Lexington's cost of living index is 89 (11% below the national average), which means your $229,250 salary has the purchasing power of $257,584 in an average American city. However, after federal and state taxes (roughly 35–38%), you're taking home $142,000–$149,000 annually, or about $11,800–$12,400 monthly. Rent, utilities, and groceries are cheaper here, but taxes still consume a significant portion of your gross income.
Yes. Lexington's General Internal Medicine Physicians are seeing 6% year-over-year salary growth, which outpaces the national trend of 2–3% for this specialty. This suggests growing demand (likely driven by University of Kentucky's medical presence) and indicates that your salary will grow faster than inflation over the next 5–10 years.

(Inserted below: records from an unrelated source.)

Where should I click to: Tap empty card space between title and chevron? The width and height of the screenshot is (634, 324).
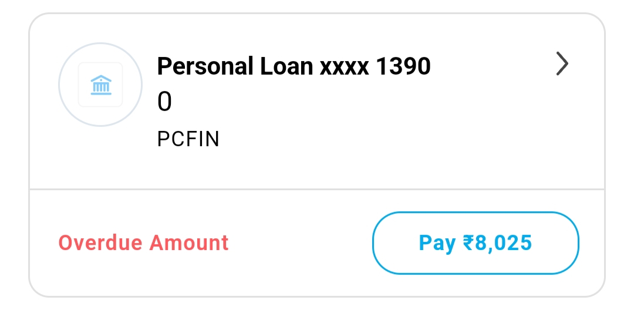tap(493, 67)
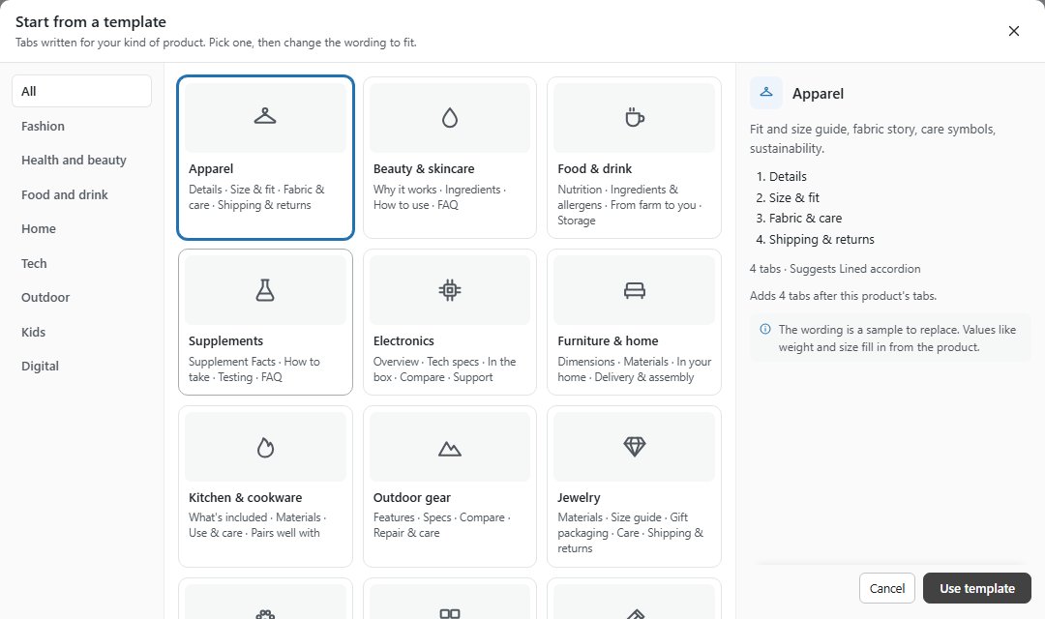Choose the chip icon for Electronics

click(450, 290)
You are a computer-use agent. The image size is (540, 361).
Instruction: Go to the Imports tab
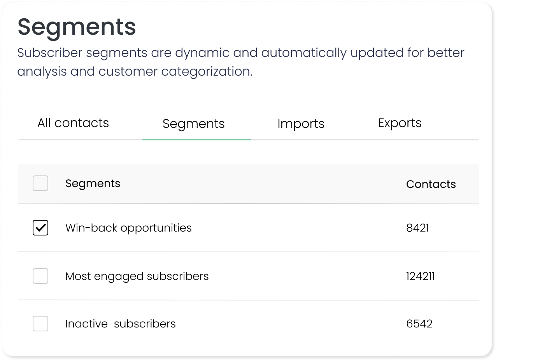[301, 124]

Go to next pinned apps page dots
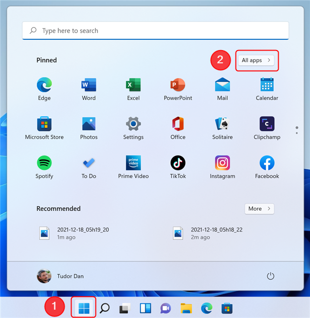(297, 130)
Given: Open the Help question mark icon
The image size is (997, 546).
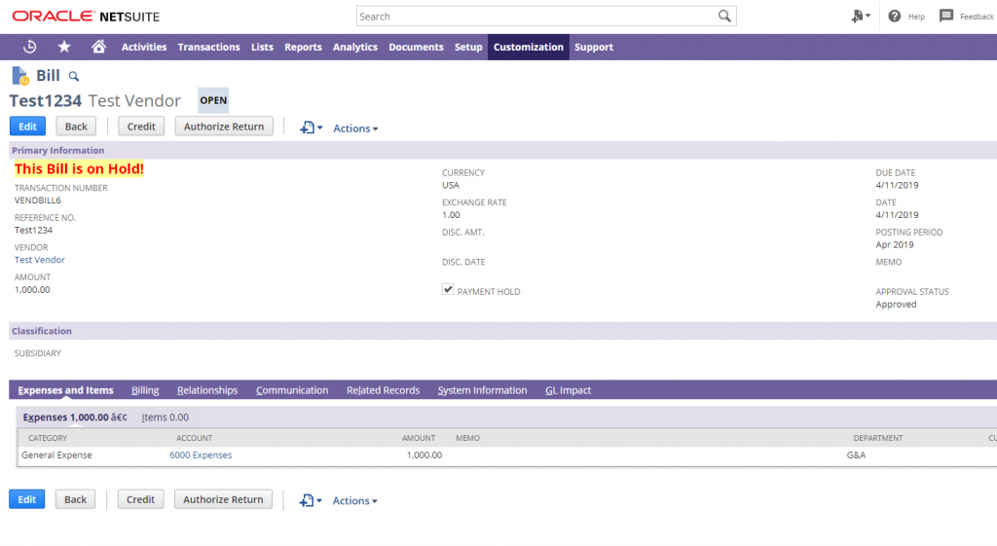Looking at the screenshot, I should [x=894, y=17].
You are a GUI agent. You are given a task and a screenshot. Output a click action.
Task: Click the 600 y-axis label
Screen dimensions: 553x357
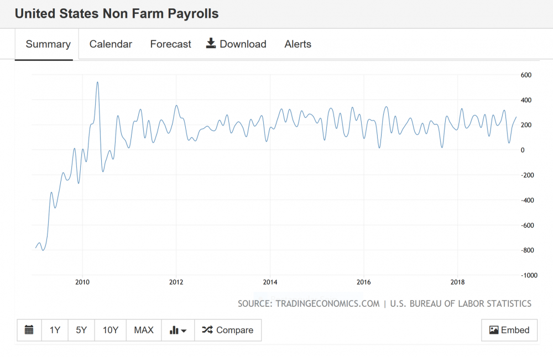[x=526, y=75]
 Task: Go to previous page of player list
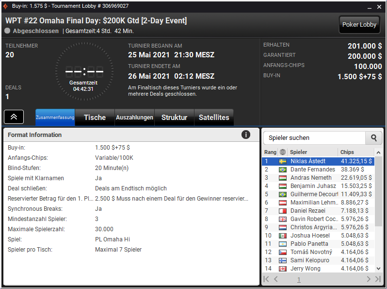[276, 279]
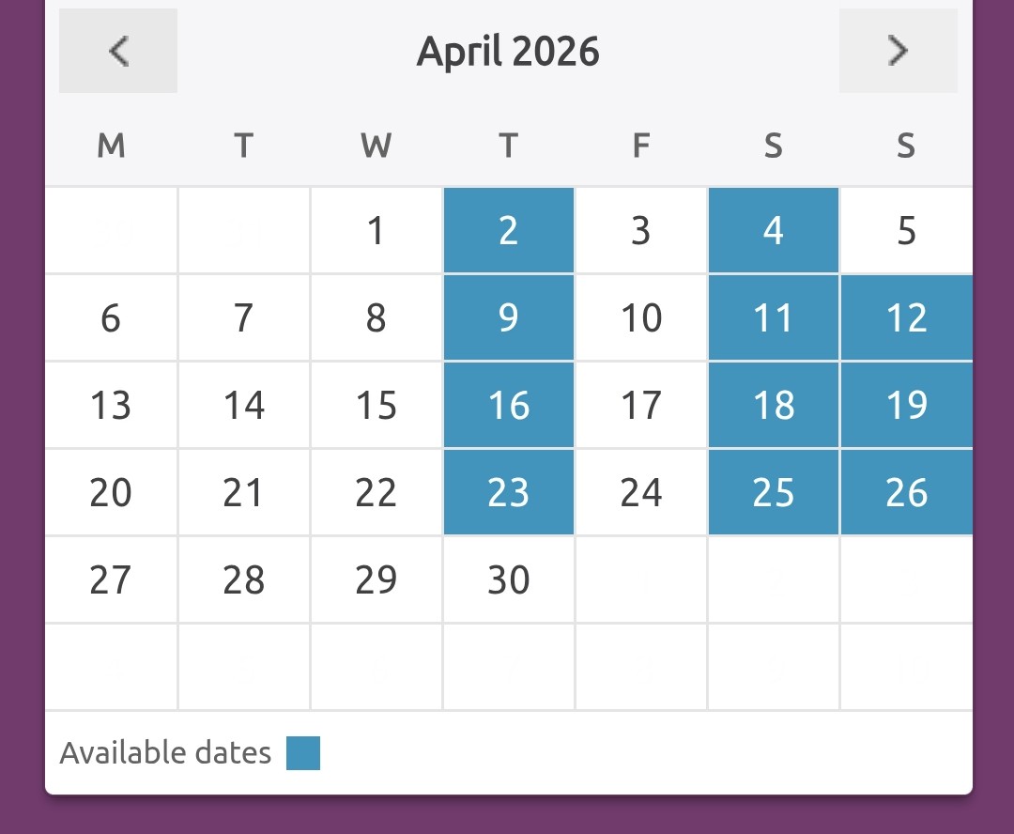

Start by understanding where you fall in the range: the 25th percentile is $101,226, the median is $208,571, and the 75th percentile is $279,685. If you're offered near the median, you have room to negotiate. Hire a healthcare contract lawyer ($1,500–$2,000) to review any offer—they typically recover their fee in the first year. Emphasize any specializations, patient volume projections, or leadership experience you bring.
Lexington's average ($229,250) is $16,200 below the national average ($245,450), but your effective purchasing power ($257,584) is $12,134 above it. You're earning less in nominal dollars but buying more with those dollars. If you're relocating from a high-cost city like Boston or San Francisco, Lexington's lower salary often translates to higher actual take-home purchasing power.